HOW TO COMPLETE THIS TASK: Copy the lines below exactly, starting at the line that contains "You are a computer-use agent. 2000x1235" and stopping after the last line, and include no other lines.

(LISTED ENTRIES begins)

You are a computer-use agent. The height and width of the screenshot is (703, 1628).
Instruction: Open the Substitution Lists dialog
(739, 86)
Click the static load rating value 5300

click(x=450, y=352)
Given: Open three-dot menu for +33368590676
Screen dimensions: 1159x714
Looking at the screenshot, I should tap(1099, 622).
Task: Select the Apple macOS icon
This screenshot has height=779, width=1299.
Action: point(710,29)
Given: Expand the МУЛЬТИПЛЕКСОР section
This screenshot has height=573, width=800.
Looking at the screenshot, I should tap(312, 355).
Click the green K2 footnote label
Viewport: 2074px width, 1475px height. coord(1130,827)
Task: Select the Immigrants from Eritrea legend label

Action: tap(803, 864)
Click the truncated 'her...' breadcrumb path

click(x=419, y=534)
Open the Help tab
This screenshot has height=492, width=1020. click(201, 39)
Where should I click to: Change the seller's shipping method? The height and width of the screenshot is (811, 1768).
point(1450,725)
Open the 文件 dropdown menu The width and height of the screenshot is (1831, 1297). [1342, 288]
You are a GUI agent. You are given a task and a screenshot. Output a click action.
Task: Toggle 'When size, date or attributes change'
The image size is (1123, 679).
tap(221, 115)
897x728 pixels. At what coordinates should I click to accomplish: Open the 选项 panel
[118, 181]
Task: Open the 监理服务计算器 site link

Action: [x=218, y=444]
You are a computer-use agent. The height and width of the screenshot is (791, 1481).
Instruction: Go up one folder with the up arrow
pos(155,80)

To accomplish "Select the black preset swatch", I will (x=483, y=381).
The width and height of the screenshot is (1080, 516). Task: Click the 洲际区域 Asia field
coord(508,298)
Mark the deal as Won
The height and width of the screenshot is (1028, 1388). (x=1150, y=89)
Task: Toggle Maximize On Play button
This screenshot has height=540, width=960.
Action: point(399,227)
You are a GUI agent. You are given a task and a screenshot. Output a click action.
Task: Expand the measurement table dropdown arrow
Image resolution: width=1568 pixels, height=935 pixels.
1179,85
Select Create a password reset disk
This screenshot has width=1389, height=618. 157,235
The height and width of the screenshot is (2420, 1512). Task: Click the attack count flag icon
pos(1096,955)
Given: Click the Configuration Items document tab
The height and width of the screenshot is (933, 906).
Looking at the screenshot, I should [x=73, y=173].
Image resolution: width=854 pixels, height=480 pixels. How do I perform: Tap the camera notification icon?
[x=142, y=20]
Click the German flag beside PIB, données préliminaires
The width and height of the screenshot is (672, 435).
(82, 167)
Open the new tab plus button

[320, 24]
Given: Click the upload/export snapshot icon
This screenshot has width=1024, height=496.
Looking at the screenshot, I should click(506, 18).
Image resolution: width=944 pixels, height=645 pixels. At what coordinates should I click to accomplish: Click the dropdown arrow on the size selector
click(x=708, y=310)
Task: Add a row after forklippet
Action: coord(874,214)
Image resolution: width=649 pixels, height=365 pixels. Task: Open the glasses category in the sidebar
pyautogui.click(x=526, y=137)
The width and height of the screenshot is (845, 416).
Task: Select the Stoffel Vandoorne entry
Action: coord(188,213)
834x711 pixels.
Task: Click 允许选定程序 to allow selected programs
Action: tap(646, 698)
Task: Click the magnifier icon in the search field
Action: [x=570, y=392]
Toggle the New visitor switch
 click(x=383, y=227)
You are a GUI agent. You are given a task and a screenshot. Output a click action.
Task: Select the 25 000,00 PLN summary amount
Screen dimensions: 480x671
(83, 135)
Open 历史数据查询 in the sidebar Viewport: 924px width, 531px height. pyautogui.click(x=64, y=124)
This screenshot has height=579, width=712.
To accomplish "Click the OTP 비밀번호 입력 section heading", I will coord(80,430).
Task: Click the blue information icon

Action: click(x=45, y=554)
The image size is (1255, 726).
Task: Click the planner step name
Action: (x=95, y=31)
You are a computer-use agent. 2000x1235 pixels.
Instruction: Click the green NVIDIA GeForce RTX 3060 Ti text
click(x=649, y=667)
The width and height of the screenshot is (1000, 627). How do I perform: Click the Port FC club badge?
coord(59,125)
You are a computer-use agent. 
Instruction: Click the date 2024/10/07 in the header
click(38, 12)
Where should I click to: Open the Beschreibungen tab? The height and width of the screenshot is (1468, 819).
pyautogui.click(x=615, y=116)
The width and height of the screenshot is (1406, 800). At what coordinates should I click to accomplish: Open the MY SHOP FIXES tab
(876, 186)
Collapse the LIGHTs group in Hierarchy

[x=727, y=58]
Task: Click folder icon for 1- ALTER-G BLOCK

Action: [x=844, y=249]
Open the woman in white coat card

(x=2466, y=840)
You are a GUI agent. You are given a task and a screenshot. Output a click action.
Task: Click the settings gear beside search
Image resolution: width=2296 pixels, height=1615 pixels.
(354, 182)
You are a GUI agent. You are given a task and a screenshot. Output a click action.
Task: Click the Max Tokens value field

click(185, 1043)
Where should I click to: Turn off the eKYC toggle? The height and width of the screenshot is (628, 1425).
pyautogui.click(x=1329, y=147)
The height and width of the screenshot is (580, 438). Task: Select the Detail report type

(LISTED ENTRIES ends)

ANSWER BOX:
You are a computer-use agent. 2000x1235 pixels.
Instruction: Click the green NVIDIA GeForce RTX 3060 Ti text
click(x=649, y=667)
The width and height of the screenshot is (1000, 627). How do I perform: Click the Port FC club badge?
coord(59,125)
You are a computer-use agent. 
Instruction: Click the date 2024/10/07 in the header
click(38, 12)
Where should I click to: Open the Beschreibungen tab? The height and width of the screenshot is (1468, 819).
pyautogui.click(x=615, y=116)
The width and height of the screenshot is (1406, 800). At what coordinates should I click to accomplish: Open the MY SHOP FIXES tab
(876, 186)
Collapse the LIGHTs group in Hierarchy

[x=727, y=58]
Task: Click folder icon for 1- ALTER-G BLOCK

Action: [x=844, y=249]
Open the woman in white coat card

(x=2466, y=840)
You are a GUI agent. You are given a task and a screenshot. Output a click action.
Task: Click the settings gear beside search
Image resolution: width=2296 pixels, height=1615 pixels.
(354, 182)
You are a GUI agent. You are given a task and a screenshot. Output a click action.
Task: Click the Max Tokens value field

click(185, 1043)
Where should I click to: Turn off the eKYC toggle? The height and width of the screenshot is (628, 1425).
pyautogui.click(x=1329, y=147)
The height and width of the screenshot is (580, 438). Task: Select the Detail report type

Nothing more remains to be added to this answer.